(A block of data)

= = = =

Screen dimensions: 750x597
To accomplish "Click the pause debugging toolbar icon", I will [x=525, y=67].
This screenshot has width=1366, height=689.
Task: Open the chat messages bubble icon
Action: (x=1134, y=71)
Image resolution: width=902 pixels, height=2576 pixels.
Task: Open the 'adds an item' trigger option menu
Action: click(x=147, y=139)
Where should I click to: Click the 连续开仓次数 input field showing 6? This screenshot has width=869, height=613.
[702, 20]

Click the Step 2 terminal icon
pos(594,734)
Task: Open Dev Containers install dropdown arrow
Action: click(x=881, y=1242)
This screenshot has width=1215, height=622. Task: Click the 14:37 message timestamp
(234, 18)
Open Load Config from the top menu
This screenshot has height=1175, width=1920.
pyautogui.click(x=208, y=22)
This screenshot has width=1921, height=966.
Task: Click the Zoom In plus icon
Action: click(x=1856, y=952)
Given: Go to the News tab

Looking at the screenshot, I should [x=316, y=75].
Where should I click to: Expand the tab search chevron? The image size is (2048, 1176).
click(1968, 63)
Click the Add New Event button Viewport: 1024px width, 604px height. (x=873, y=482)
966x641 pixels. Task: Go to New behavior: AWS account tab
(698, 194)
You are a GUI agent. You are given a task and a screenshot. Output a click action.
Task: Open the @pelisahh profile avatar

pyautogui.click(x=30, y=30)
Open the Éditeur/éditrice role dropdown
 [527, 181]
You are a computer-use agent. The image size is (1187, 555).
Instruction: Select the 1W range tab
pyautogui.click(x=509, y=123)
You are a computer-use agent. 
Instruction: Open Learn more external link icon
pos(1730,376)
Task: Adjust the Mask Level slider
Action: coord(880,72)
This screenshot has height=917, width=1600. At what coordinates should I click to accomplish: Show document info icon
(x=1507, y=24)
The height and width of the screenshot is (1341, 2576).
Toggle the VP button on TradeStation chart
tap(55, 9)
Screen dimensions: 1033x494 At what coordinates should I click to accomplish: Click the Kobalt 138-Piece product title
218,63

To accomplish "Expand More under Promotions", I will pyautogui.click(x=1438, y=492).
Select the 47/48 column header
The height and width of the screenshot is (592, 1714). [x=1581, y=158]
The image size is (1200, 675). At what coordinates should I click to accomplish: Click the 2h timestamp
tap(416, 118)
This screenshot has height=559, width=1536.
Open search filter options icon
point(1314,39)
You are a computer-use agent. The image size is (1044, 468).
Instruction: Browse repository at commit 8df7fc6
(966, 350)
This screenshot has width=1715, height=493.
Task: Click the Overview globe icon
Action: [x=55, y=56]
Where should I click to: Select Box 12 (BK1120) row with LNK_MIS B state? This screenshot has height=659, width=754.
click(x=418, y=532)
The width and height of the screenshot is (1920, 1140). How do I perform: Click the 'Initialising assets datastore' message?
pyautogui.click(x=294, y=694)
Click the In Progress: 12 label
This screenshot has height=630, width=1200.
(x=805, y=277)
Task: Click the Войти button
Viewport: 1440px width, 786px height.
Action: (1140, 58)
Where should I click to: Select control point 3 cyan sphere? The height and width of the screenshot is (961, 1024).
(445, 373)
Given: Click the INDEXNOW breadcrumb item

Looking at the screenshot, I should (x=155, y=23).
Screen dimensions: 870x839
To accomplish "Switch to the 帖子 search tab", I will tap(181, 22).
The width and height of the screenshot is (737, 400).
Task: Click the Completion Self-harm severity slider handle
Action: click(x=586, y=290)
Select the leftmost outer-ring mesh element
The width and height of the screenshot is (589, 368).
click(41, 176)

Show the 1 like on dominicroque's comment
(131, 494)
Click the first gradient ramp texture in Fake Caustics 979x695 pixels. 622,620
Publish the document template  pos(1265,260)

= = = =

■ **Stated problem**: Rewrite the records from their first line through the line containing "Task: Open the 'adds", replacing "pause" with "stop" and leaving everything else unchanged.

■ **Solution for this task**:
Screen dimensions: 750x597
To accomplish "Click the stop debugging toolbar icon", I will [x=525, y=67].
This screenshot has width=1366, height=689.
Task: Open the chat messages bubble icon
Action: (x=1134, y=71)
Image resolution: width=902 pixels, height=2576 pixels.
Task: Open the 'adds an item' trigger option menu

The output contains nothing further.